* [What is required]
Search the material below for "Given" and copy every line where it occurs.
+ + + +
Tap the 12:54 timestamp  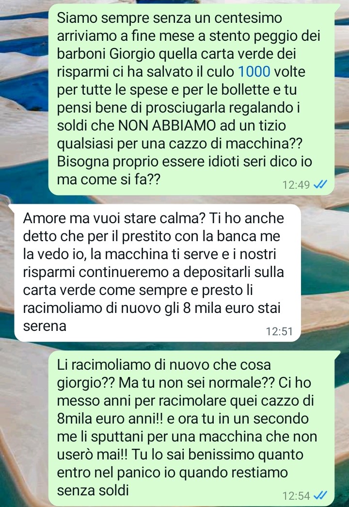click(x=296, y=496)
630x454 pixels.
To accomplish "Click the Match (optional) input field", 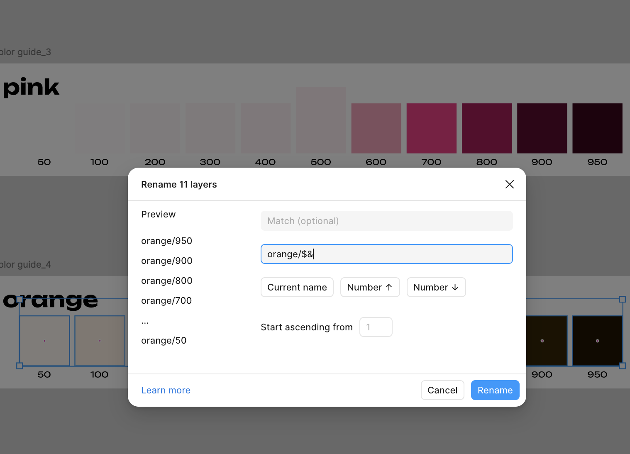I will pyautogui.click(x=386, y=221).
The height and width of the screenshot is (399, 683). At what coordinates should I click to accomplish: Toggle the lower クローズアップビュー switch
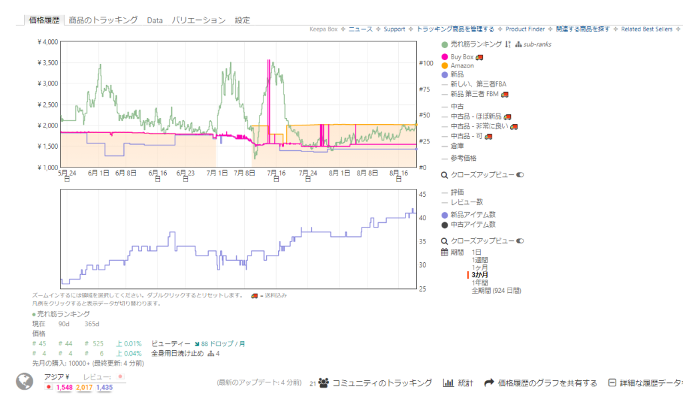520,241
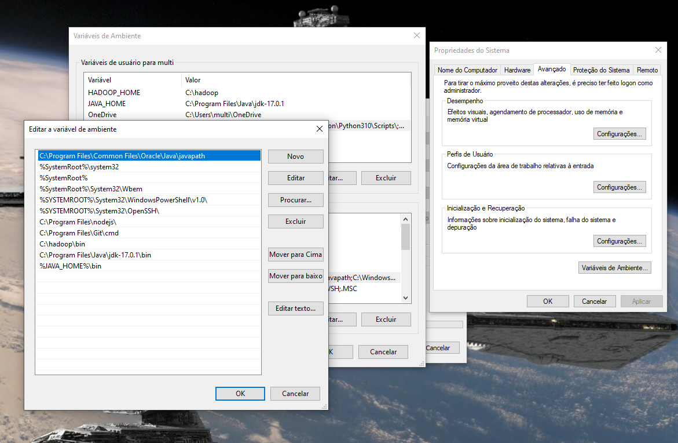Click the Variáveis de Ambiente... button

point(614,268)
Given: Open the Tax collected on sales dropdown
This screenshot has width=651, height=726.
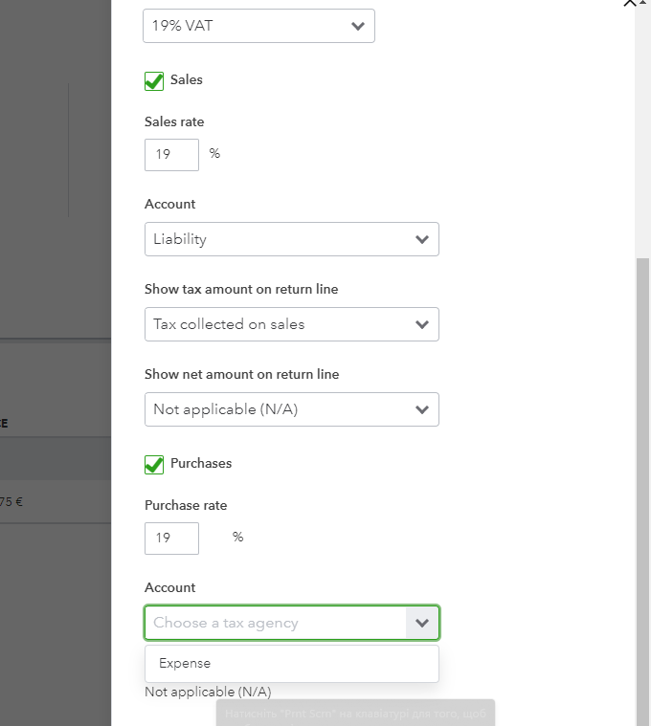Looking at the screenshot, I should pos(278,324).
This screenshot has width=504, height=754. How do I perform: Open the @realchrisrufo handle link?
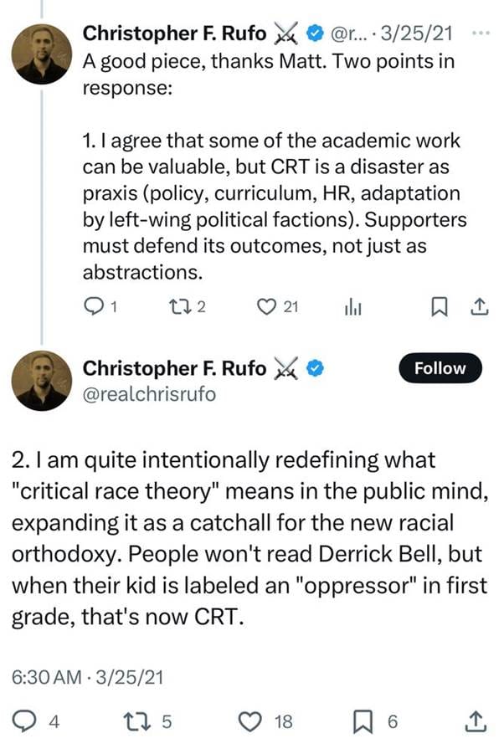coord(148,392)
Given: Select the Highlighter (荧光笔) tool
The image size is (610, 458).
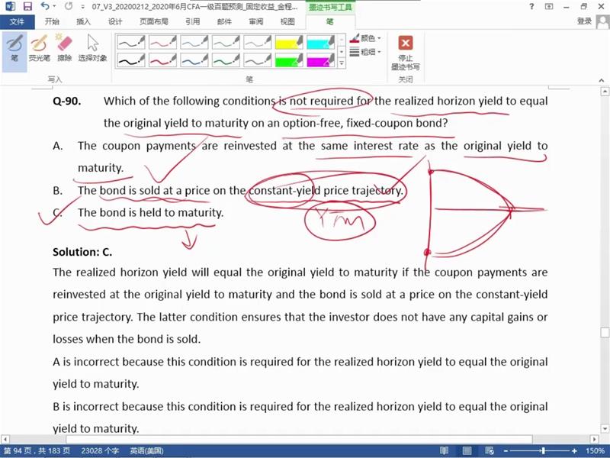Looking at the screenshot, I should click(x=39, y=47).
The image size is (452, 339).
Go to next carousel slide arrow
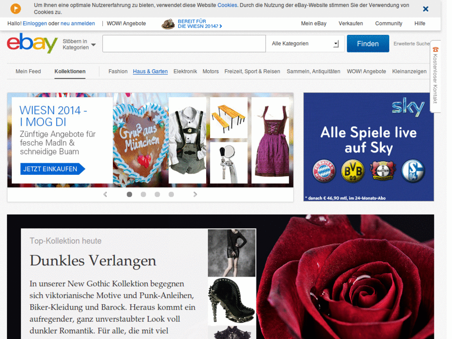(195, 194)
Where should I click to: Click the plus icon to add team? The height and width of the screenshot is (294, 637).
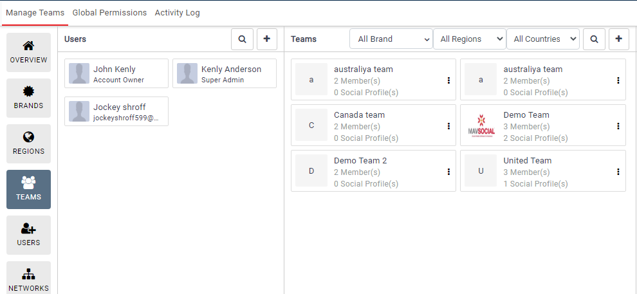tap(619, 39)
+ + + +
* [Expected output]
Given: Open the Tax collected on sales dropdown
Given: Select the Highlighter (荧光笔) tool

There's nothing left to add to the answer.